Visto y oído

Antonio / Sempere

Fiesta

MIENTRAS el periodismo deportivo, a pesar de las tropelías que se cometen a diario, avanza a ritmo acompasado, es hora de reivindicar el periodismo festero. Asociado a anacrónicos cronistas cuyo relevo toman, como si eso fuese fácil, los becarios de turno. Durante los últimos diez años seguí la Cremá de las Hogueras de Alicante en la noche del 24 de junio a través de la televisión, por la TVV. Les aseguro que, a pie de calle, y en vivo y en directo, el panorama tiene muy poco que ver con lo que ofrecen las cámaras. Vamos, que mientras se encargan de cubrir el acto oficial, se les escapa cruda la vida.

La noche alicantina fue, ante todo, banya.
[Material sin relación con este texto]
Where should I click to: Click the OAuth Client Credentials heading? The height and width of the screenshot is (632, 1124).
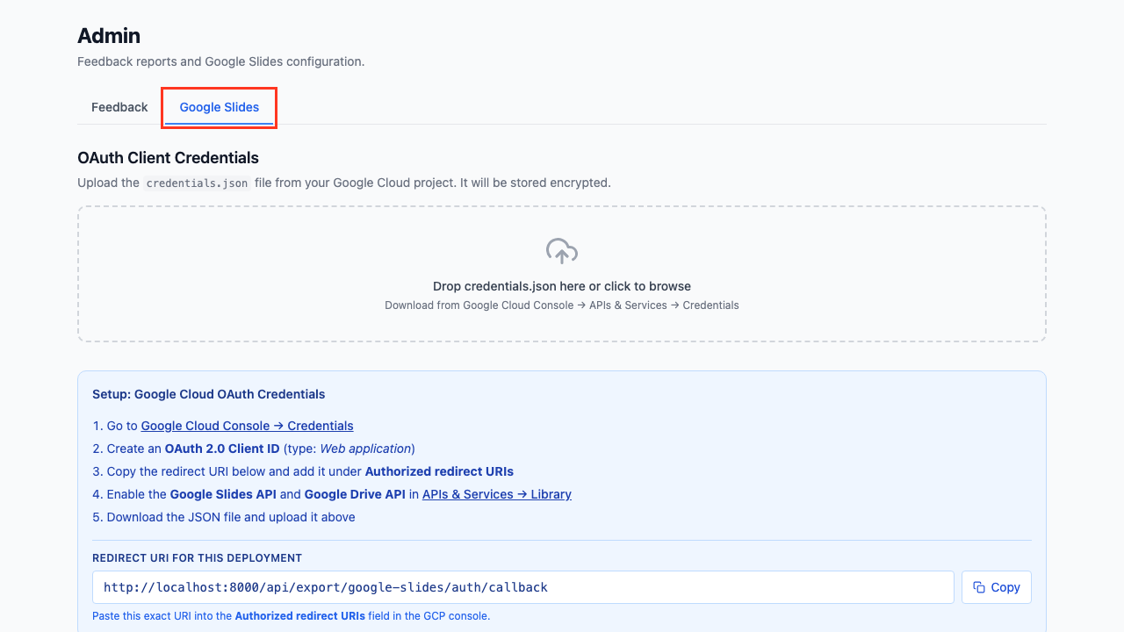(168, 158)
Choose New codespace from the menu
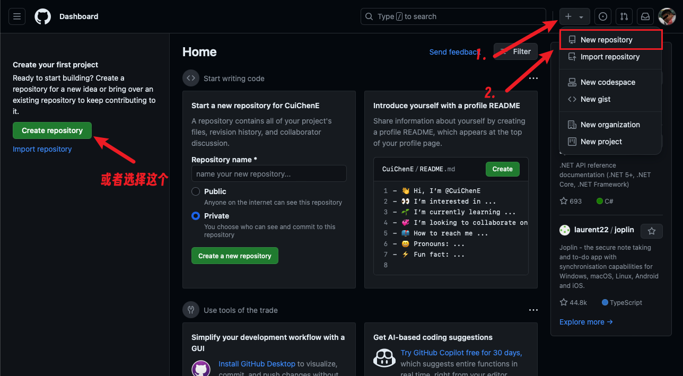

Una multitud pidiendo agua. Todos los púberes y no tan púberes de la ciudad y alrededores calados hasta los huesos por unos bomberos muy entregados a la causa. Lo que los Manuel Vicent de turno podrían narrar partiendo de premisas tan erotizantes. Imaginen un concurso discotequero de una miss o un míster camiseta mojada. En la calle. En ochenta distritos a la vez. Universitarios Erasmus y bachilleres, turistas alemanes e inmigrantes magrebíes y ecuatorianos integrados en la población. Familias al completo procedentes de otros lugares que dejan en el coche la ropa seca para cambiarse después del ritual.

La tele mentirosa no contó nada de todo eso que vieron mis ojos. Me mojé. Me bauticé. Pedí los deseos de rigor. Mientras los presentadores con corbata contaban lo de siempre, y una música enlatada impedía escuchar el sonido directo de esas miles de gargantas que rugían pidiendo agua. Con idéntico énfasis con el que hoy entonarán el a por ellos. Urge instituir la cátedra de Periodismo Festero. Están las antropologías. Pero, con honrosas excepciones, en muchas crónicas predomina el tópico que nada aporta, cuando hay tanto que contar.